▶ Extracted information
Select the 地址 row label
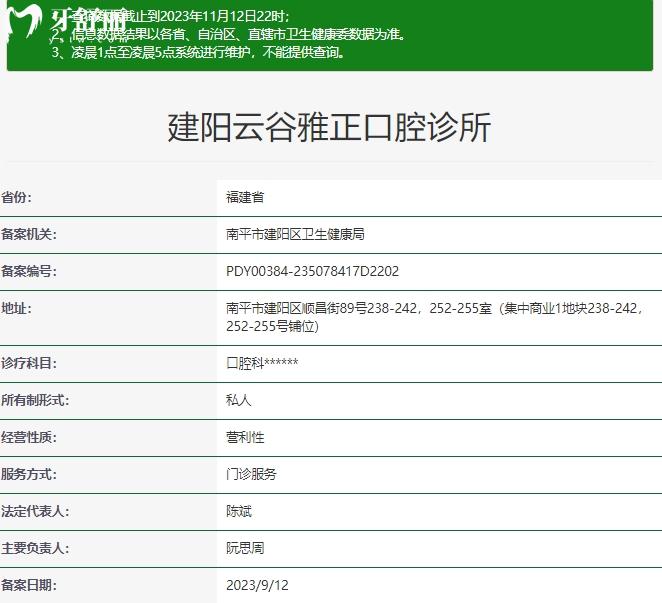Screen dimensions: 662x603 pos(17,308)
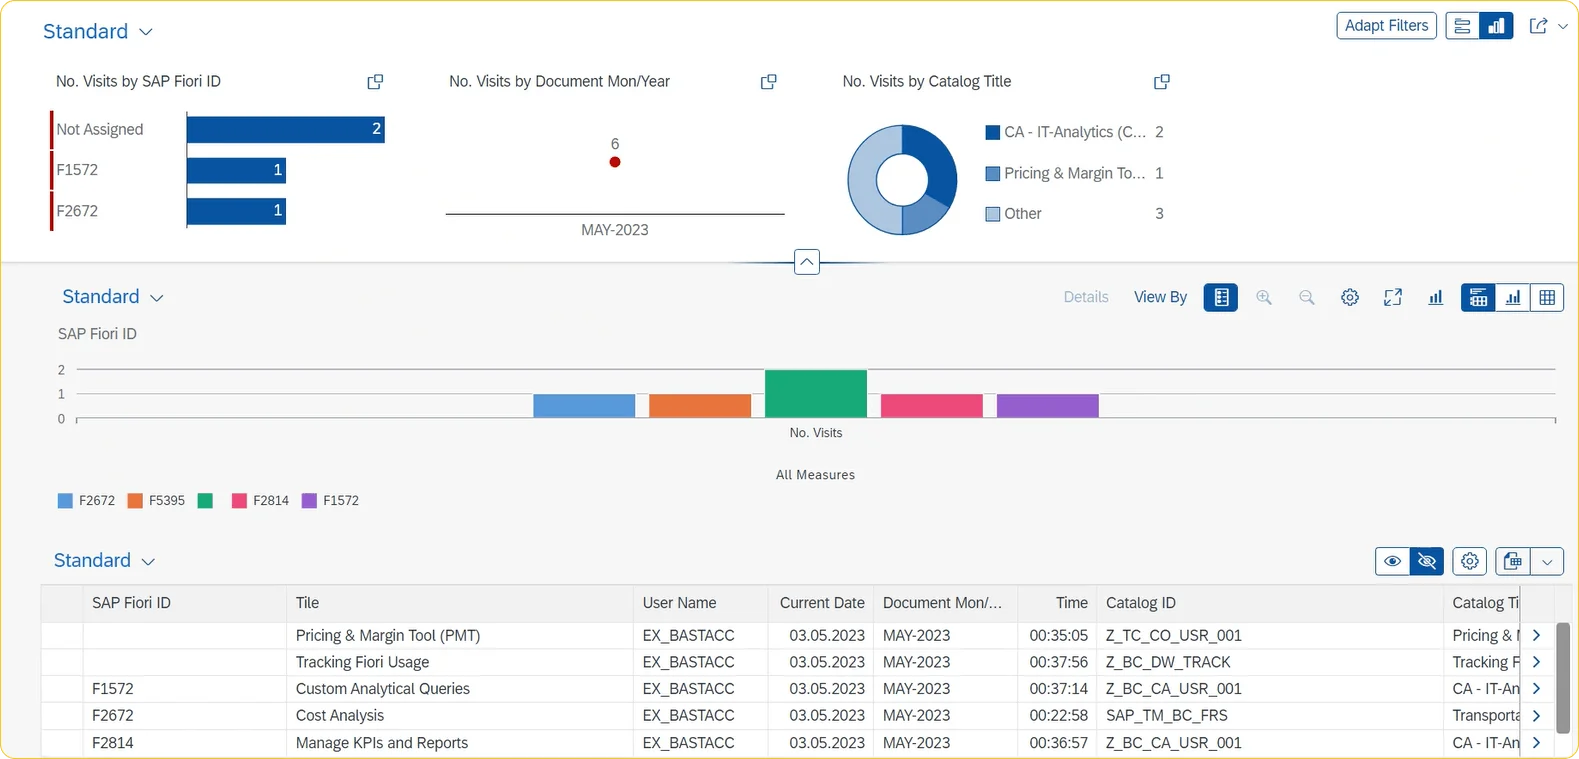The height and width of the screenshot is (759, 1579).
Task: Open chart settings gear in chart toolbar
Action: (1350, 297)
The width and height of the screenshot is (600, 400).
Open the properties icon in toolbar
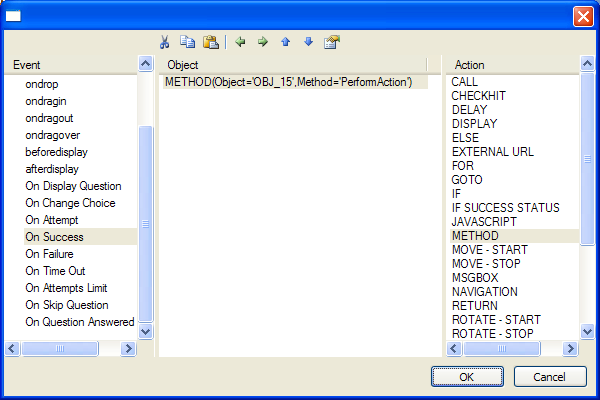(x=332, y=42)
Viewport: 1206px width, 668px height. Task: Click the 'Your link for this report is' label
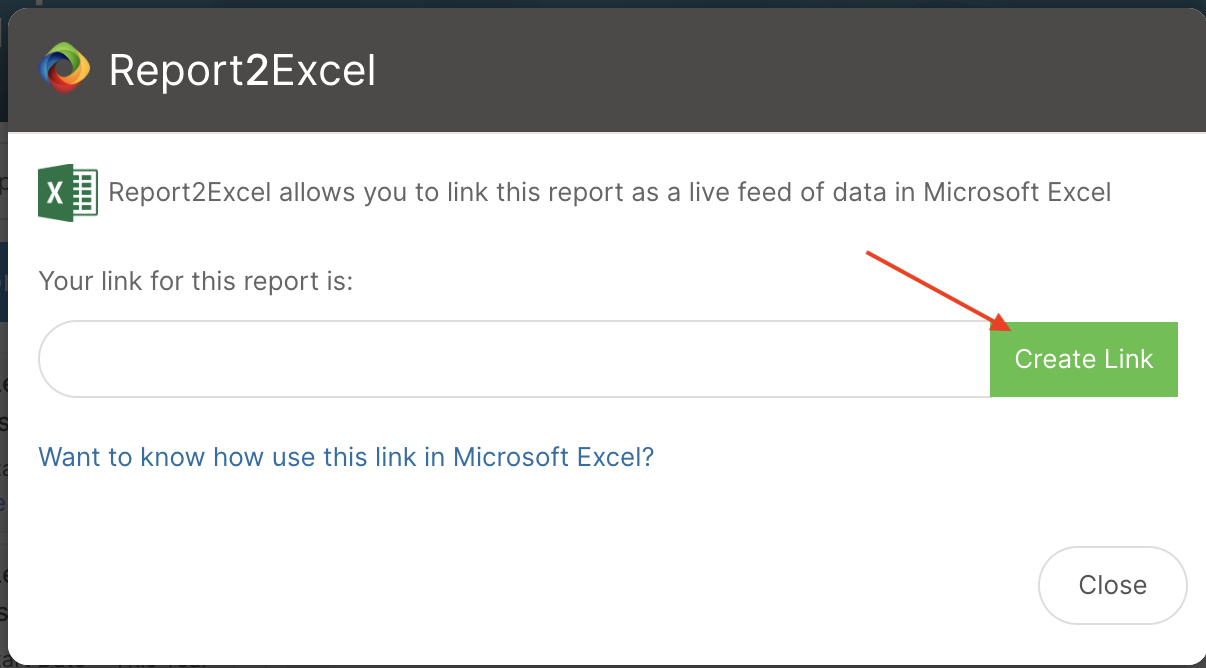[x=196, y=280]
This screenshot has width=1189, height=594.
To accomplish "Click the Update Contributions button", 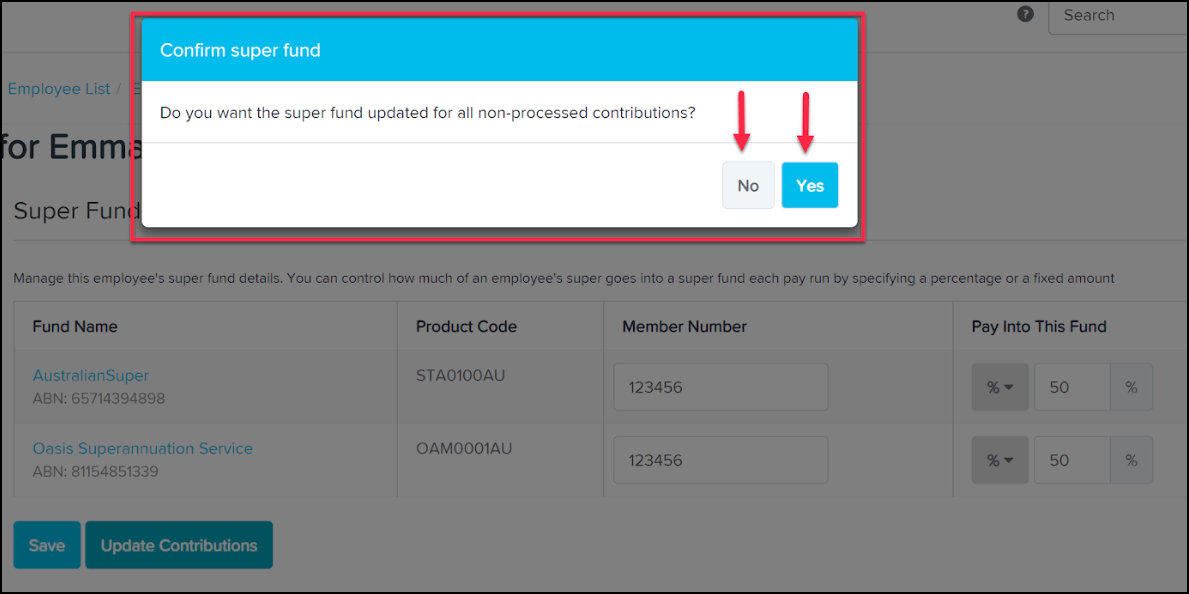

▶ What needs to be done
Write out exactly the lines from the line holding "Viewport: 1206px width, 668px" through the last line of the records above, inclusive, and nothing more. Leave out the pictures.

▶ Exercise solution
Viewport: 1206px width, 668px height. Task: Click the 'Your link for this report is' label
[x=196, y=280]
This screenshot has width=1189, height=594.
To accomplish "Click the Update Contributions button", 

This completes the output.